# بِسْمِ اللَّهِ الرَّحْمَنِ الرَّحِيم

# Titanic Survival Data

## Data Description

(from https://www.kaggle.com/c/titanic) survival: Survival (0 = No; 1 = Yes) pclass: Passenger Class (1 = 1st; 2 = 2nd; 3 = 3rd) name: Name

sex: Sex

age: Age

sibsp: Number of Siblings/Spouses Aboard

parch: Number of Parents/Children Aboard

ticket: Ticket Number

fare: Passenger Fare

cabin: Cabin

embarked: Port of Embarkation (C = Cherbourg; Q = Queenstown; S = Southampton)

**Special Notes:**

Pclass is a proxy for socio-economic status (SES) 1st ~ Upper; 2nd ~ Middle; 3rd ~ Lower

Age is in Years; Fractional if Age less than One (1) If the Age is Estimated, it is in the form xx.5

With respect to the family relation variables (i.e. sibsp and parch) some relations were ignored. The following are the definitions used for sibsp and parch.

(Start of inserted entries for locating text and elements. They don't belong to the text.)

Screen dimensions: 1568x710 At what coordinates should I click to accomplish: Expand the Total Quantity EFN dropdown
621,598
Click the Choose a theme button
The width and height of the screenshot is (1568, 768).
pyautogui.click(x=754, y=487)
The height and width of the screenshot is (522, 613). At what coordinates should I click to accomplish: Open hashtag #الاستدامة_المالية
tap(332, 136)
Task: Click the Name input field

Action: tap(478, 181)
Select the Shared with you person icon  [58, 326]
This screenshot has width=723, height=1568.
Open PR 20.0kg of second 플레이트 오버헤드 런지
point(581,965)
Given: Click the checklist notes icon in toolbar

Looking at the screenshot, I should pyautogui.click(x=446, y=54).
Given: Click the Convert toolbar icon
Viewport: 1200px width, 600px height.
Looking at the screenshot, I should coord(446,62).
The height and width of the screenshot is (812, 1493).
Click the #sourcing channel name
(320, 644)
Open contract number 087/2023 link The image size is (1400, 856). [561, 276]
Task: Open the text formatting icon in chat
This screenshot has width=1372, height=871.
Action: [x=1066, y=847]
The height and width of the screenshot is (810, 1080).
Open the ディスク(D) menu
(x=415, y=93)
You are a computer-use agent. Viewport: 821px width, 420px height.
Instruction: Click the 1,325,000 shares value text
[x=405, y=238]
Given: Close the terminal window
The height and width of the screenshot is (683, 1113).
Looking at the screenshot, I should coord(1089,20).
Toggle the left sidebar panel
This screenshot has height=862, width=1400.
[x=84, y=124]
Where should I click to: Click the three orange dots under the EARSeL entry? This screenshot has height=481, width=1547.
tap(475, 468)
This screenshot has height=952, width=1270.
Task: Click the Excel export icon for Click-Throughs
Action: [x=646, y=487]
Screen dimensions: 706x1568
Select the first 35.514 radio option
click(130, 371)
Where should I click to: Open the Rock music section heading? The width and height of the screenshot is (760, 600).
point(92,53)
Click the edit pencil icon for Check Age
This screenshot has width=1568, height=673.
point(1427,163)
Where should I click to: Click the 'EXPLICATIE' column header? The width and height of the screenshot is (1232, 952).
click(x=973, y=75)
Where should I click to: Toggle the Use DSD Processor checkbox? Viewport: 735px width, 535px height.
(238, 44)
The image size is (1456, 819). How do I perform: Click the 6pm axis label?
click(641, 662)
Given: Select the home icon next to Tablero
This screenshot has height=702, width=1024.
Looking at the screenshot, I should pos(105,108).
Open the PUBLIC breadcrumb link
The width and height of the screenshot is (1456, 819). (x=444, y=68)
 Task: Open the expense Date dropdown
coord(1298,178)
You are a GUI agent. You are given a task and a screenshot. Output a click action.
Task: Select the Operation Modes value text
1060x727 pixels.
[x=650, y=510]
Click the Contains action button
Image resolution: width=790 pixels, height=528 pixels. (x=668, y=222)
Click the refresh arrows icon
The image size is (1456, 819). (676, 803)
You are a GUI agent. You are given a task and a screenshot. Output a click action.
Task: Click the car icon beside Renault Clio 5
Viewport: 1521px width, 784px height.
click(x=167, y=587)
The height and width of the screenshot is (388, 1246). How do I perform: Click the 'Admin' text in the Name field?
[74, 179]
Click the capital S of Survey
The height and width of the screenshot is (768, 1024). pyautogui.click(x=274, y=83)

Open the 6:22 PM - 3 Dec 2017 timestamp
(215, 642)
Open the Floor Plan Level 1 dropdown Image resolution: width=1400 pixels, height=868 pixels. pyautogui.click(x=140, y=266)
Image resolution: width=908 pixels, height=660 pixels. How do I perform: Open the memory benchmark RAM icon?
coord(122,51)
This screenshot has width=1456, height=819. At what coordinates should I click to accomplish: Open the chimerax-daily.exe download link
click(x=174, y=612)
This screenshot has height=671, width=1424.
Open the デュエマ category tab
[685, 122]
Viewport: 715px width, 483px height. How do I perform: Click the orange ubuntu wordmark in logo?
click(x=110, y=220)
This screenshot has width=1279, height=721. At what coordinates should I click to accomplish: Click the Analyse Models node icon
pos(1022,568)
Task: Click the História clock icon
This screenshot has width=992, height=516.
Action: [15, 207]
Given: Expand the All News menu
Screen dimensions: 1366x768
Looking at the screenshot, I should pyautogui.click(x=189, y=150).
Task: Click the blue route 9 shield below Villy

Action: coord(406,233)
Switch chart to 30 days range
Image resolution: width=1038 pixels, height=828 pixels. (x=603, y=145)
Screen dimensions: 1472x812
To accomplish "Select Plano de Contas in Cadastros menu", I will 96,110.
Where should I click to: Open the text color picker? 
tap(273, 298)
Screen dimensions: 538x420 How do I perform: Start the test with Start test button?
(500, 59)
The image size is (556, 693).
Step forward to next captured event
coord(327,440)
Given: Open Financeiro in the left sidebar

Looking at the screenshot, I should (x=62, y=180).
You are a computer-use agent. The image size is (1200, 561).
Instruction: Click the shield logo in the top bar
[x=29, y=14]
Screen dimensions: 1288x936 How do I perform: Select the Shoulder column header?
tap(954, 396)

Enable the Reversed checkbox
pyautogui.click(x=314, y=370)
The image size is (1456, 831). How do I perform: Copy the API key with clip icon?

Sibling: Brother, Sister, Stepbrother, or Stepsister of Passenger Aboard Titanic

Spouse: Husband or Wife of Passenger Aboard Titanic (Mistresses and Fiances Ignored)

Parent: Mother or Father of Passenger Aboard Titanic

Child: Son, Daughter, Stepson, or Stepdaughter of Passenger Aboard Titanic

Other family relatives excluded from this study include cousins, nephews/nieces, aunts/uncles, and in-

laws. Some children travelled only with a nanny, therefore parch=0 for them.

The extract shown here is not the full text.